Arrange the lines below as a numbered list, omitting any blank ones.

***** MATERIAL PROVIDED

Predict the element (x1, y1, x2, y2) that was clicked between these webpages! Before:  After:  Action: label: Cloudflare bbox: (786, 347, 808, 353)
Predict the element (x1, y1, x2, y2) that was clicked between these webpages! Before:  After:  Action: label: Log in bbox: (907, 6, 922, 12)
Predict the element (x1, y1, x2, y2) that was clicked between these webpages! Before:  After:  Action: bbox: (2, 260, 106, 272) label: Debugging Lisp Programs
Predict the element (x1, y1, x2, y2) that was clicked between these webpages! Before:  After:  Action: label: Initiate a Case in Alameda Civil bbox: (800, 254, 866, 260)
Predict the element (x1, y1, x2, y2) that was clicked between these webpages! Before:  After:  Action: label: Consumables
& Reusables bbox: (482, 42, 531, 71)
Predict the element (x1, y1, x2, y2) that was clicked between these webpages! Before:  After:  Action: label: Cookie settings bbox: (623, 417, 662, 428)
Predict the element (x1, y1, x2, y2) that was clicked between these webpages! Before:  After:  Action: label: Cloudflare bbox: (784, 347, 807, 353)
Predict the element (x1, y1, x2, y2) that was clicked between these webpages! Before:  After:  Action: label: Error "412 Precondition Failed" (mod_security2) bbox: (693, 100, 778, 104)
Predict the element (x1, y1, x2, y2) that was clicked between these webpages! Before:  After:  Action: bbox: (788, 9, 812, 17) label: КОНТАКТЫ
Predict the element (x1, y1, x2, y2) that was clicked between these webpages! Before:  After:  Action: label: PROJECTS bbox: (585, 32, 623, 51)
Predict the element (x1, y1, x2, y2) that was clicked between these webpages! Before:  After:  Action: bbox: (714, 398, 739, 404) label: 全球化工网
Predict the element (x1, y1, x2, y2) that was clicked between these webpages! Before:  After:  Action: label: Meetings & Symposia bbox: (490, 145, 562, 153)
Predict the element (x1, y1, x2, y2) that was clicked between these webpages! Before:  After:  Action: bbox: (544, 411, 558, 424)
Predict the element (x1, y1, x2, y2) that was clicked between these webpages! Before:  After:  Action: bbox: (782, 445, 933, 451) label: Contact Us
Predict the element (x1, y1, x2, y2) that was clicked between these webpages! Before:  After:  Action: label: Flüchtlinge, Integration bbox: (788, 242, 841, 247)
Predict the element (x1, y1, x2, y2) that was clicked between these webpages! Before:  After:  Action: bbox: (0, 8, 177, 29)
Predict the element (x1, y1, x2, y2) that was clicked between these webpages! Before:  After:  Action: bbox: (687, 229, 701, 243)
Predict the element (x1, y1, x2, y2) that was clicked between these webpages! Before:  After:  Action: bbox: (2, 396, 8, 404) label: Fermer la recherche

**********

RESPONSE TO THE EXERCISE |
1. Predict the element (x1, y1, x2, y2) that was clicked between these webpages! Before:  After:  Action: label: Cloudflare bbox: (786, 347, 808, 353)
2. Predict the element (x1, y1, x2, y2) that was clicked between these webpages! Before:  After:  Action: label: Log in bbox: (907, 6, 922, 12)
3. Predict the element (x1, y1, x2, y2) that was clicked between these webpages! Before:  After:  Action: bbox: (2, 260, 106, 272) label: Debugging Lisp Programs
4. Predict the element (x1, y1, x2, y2) that was clicked between these webpages! Before:  After:  Action: label: Initiate a Case in Alameda Civil bbox: (800, 254, 866, 260)
5. Predict the element (x1, y1, x2, y2) that was clicked between these webpages! Before:  After:  Action: label: Consumables
6. & Reusables bbox: (482, 42, 531, 71)
7. Predict the element (x1, y1, x2, y2) that was clicked between these webpages! Before:  After:  Action: label: Cookie settings bbox: (623, 417, 662, 428)
8. Predict the element (x1, y1, x2, y2) that was clicked between these webpages! Before:  After:  Action: label: Cloudflare bbox: (784, 347, 807, 353)
9. Predict the element (x1, y1, x2, y2) that was clicked between these webpages! Before:  After:  Action: label: Error "412 Precondition Failed" (mod_security2) bbox: (693, 100, 778, 104)
10. Predict the element (x1, y1, x2, y2) that was clicked between these webpages! Before:  After:  Action: bbox: (788, 9, 812, 17) label: КОНТАКТЫ
11. Predict the element (x1, y1, x2, y2) that was clicked between these webpages! Before:  After:  Action: label: PROJECTS bbox: (585, 32, 623, 51)
12. Predict the element (x1, y1, x2, y2) that was clicked between these webpages! Before:  After:  Action: bbox: (714, 398, 739, 404) label: 全球化工网
13. Predict the element (x1, y1, x2, y2) that was clicked between these webpages! Before:  After:  Action: label: Meetings & Symposia bbox: (490, 145, 562, 153)
14. Predict the element (x1, y1, x2, y2) that was clicked between these webpages! Before:  After:  Action: bbox: (544, 411, 558, 424)
15. Predict the element (x1, y1, x2, y2) that was clicked between these webpages! Before:  After:  Action: bbox: (782, 445, 933, 451) label: Contact Us
16. Predict the element (x1, y1, x2, y2) that was clicked between these webpages! Before:  After:  Action: label: Flüchtlinge, Integration bbox: (788, 242, 841, 247)
17. Predict the element (x1, y1, x2, y2) that was clicked between these webpages! Before:  After:  Action: bbox: (0, 8, 177, 29)
18. Predict the element (x1, y1, x2, y2) that was clicked between these webpages! Before:  After:  Action: bbox: (687, 229, 701, 243)
19. Predict the element (x1, y1, x2, y2) that was clicked between these webpages! Before:  After:  Action: bbox: (2, 396, 8, 404) label: Fermer la recherche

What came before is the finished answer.